Identifying Sparsely Active Circuits Through Local Loss Landscape Decomposition
This work addresses the challenge of mechanistic interpretability for researchers by providing a tool to uncover underlying circuits, though it appears incremental as it builds on existing interpretability methods.
The paper tackled the problem of understanding neural network circuits by introducing Local Loss Landscape Decomposition (L3D), a method that identifies low-rank subnetworks in parameter space, and demonstrated its effectiveness in recovering known subnetworks in toy models and applying it to real-world models like transformers and CNNs.

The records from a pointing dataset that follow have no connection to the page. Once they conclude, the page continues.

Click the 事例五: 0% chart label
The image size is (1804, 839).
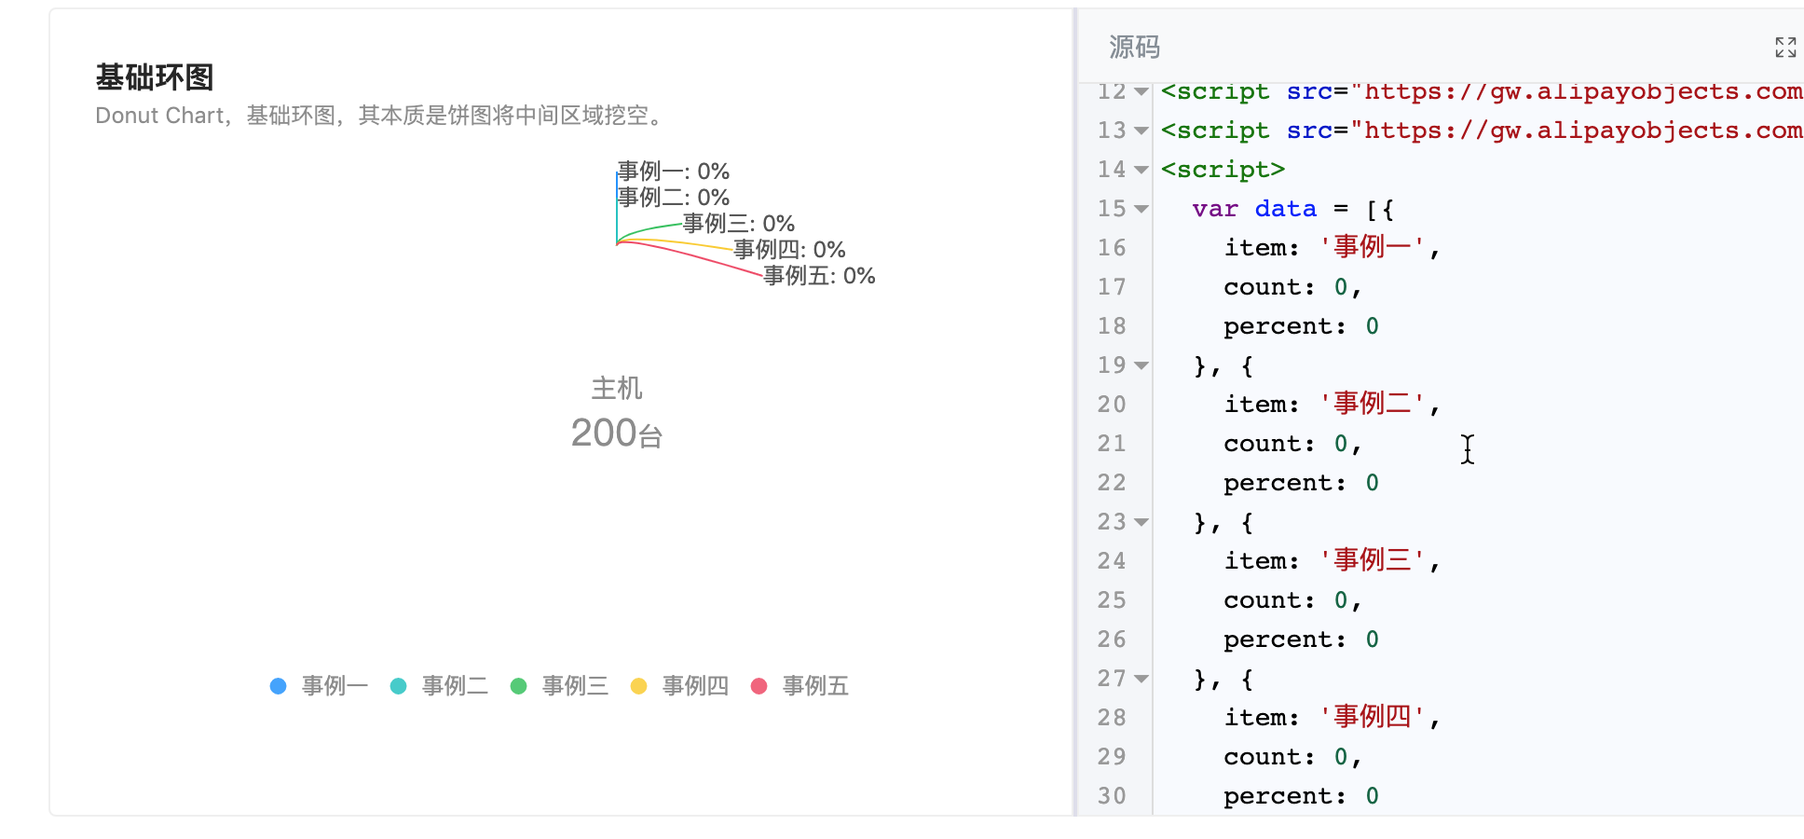[818, 276]
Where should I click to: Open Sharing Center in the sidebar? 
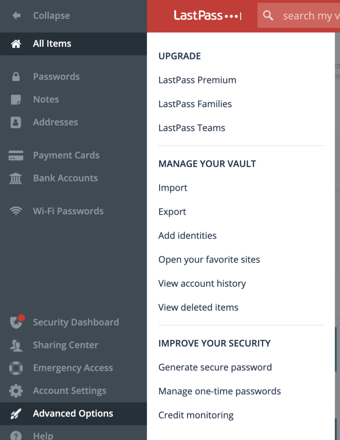[x=65, y=345]
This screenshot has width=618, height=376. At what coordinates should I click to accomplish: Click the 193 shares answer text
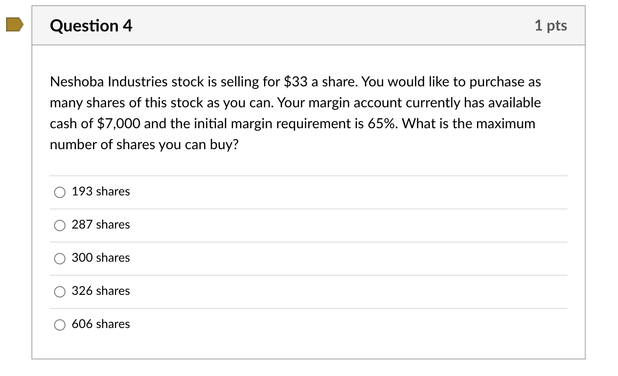click(x=100, y=191)
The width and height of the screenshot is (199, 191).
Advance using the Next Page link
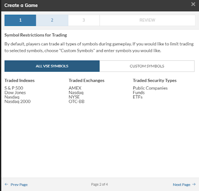[182, 184]
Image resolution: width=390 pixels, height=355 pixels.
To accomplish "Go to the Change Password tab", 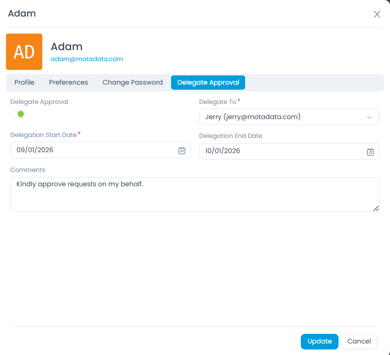I will tap(132, 82).
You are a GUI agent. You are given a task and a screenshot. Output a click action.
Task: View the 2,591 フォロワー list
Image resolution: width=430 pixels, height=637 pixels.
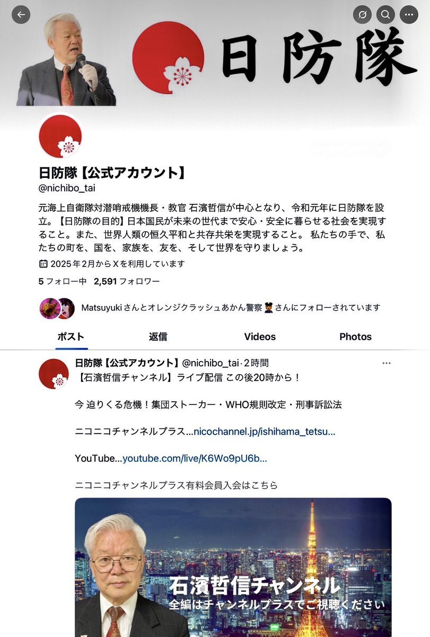[127, 281]
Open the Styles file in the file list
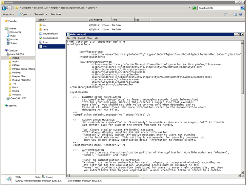246x185 pixels. point(45,42)
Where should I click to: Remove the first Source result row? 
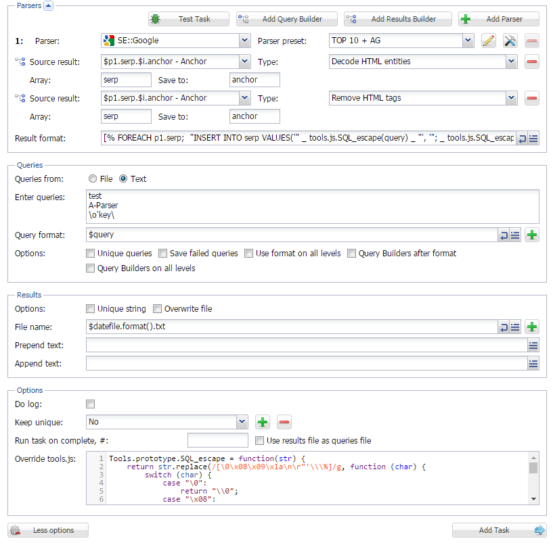click(531, 62)
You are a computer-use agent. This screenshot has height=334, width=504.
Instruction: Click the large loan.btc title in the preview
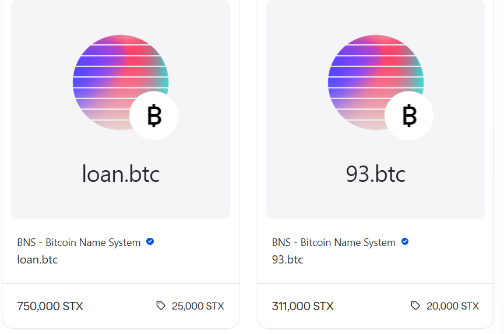click(121, 174)
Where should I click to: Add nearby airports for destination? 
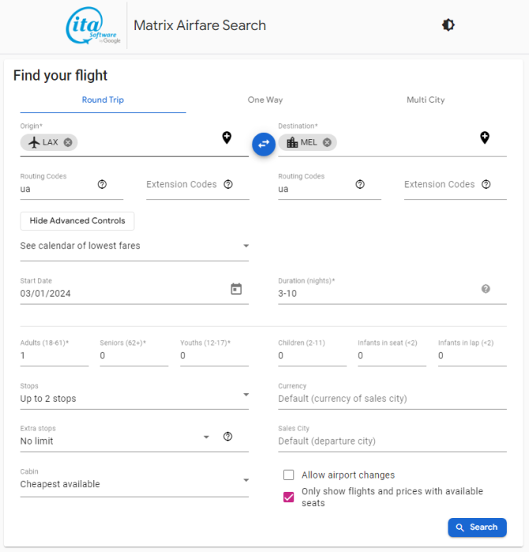tap(485, 137)
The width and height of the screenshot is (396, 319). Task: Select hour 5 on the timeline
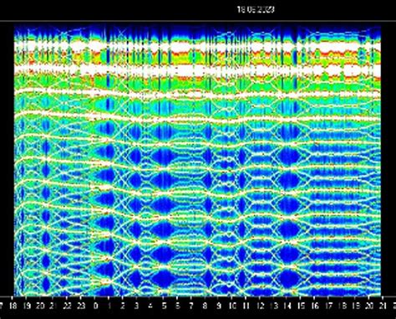164,306
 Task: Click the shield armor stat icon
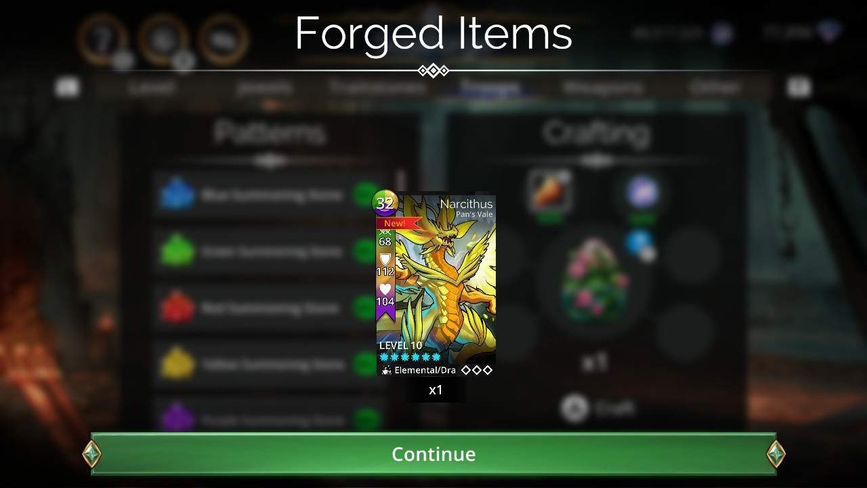click(385, 260)
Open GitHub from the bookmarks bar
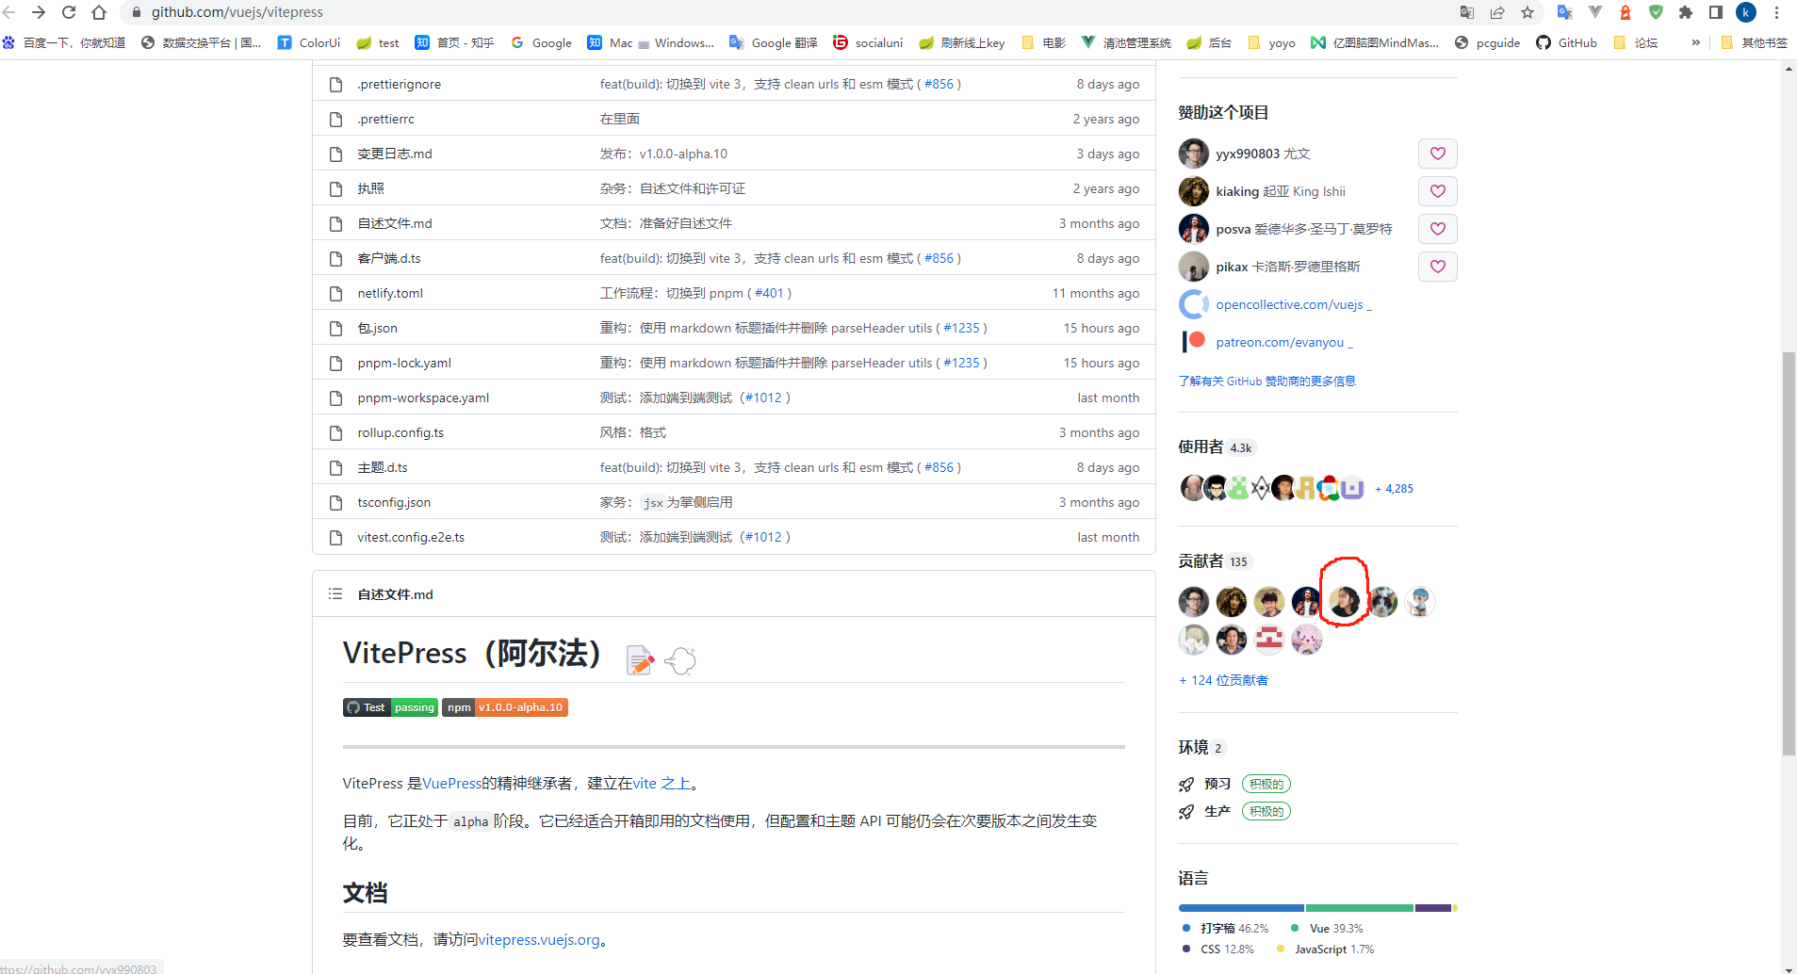This screenshot has width=1797, height=974. pyautogui.click(x=1565, y=42)
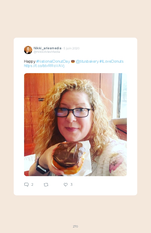Viewport: 151px width, 233px height.
Task: Click the reply count of 2
Action: [32, 185]
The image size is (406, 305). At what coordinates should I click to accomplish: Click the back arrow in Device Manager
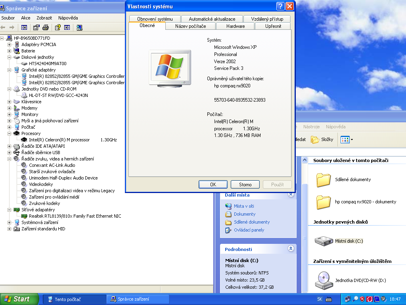point(3,27)
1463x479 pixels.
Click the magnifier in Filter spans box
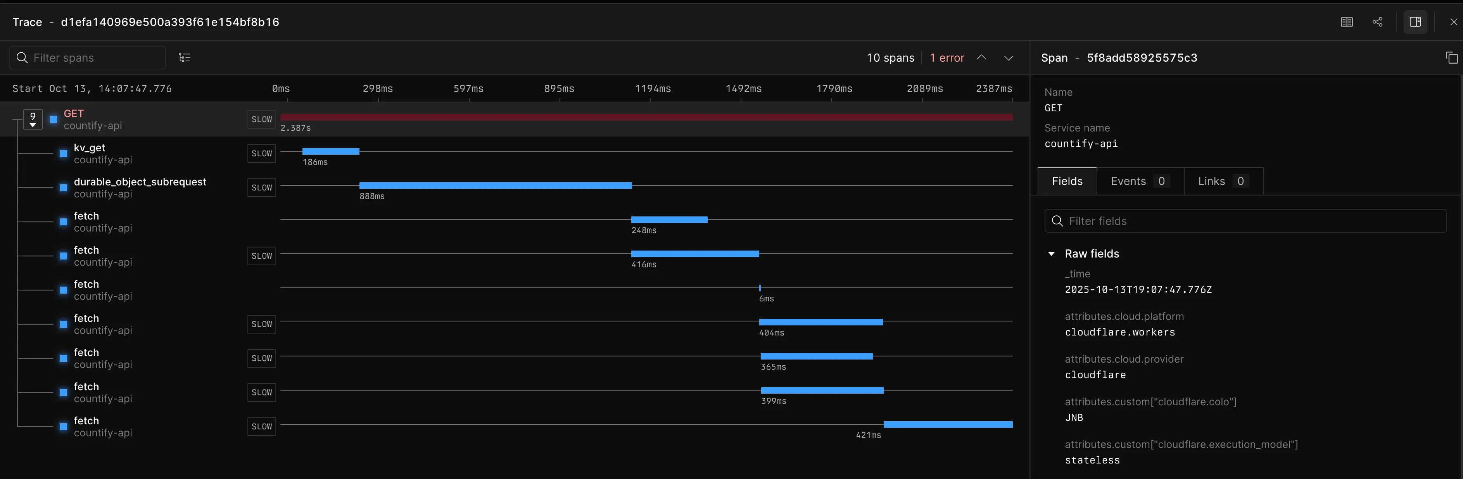pos(23,57)
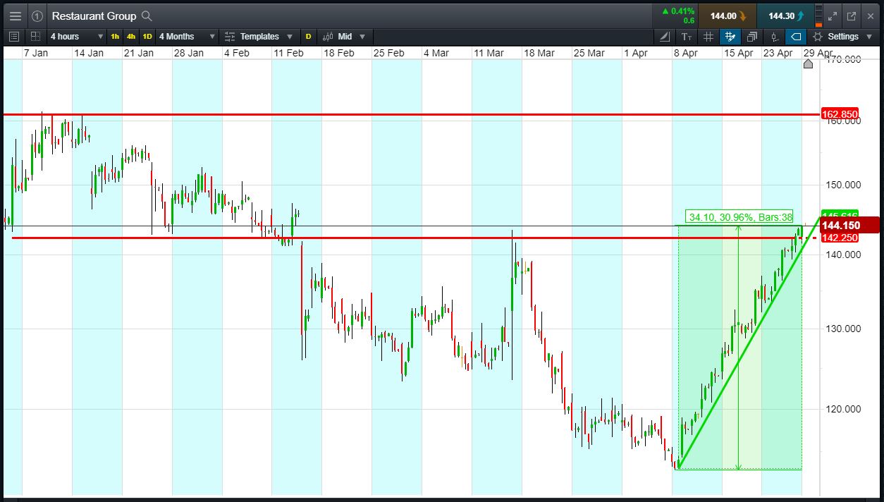Toggle the chart grid lines icon

click(x=708, y=37)
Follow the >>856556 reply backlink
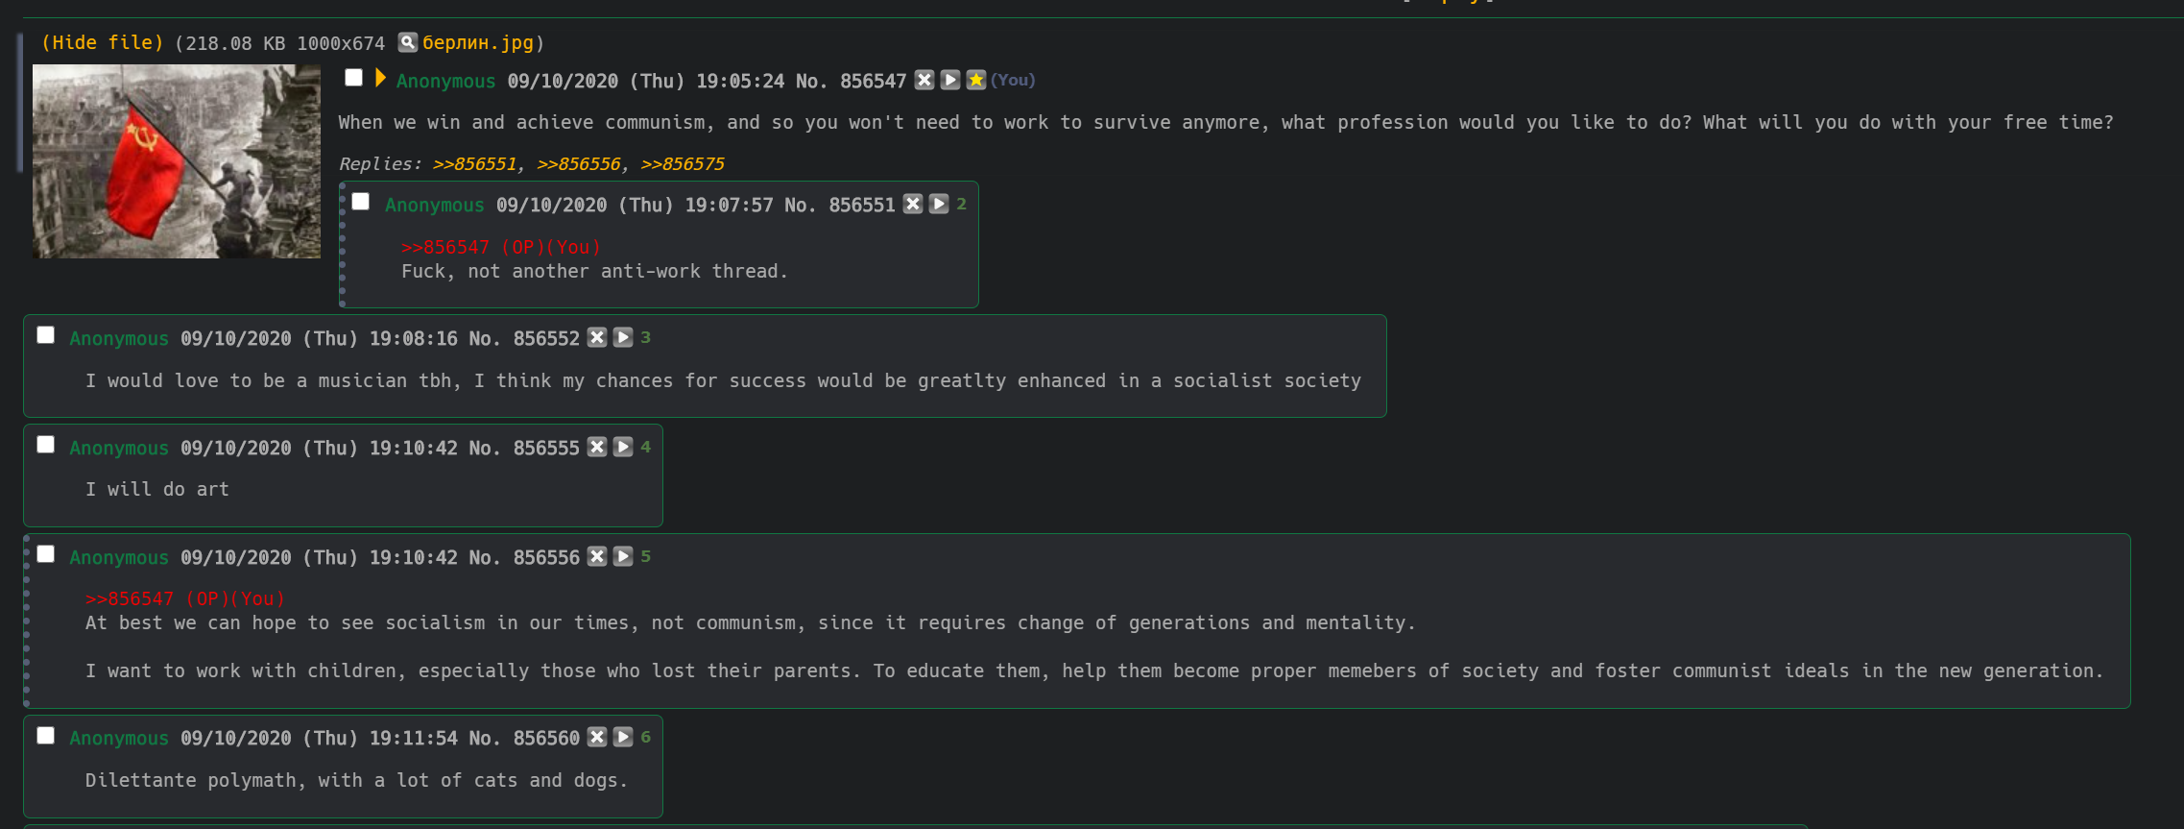The width and height of the screenshot is (2184, 829). click(x=579, y=163)
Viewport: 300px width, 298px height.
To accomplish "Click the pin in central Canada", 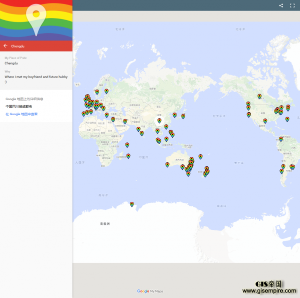I will [260, 96].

Much of mechanistic interpretability has focused on understanding the activation spaces of large neural networks. However, activation space-based approaches reveal little about the underlying circuitry used to compute features. To better understand the circuits employed by models, we introduce a new decomposition method called Local Loss Landscape Decomposition (L3D). L3D identifies a set of low-rank subnetworks: directions in parameter space of which a subset can reconstruct the gradient of the loss between any sample's output and a reference output vector. We design a series of progressively more challenging toy models with well-defined subnetworks and show that L3D can nearly perfectly recover the associated subnetworks. Additionally, we investigate the extent to which perturbing the model in the direction of a given subnetwork affects only the relevant subset of samples. Finally, we apply L3D to a real-world transformer model and a convolutional neural network, demonstrating its potential to identify interpretable and relevant circuits in parameter space.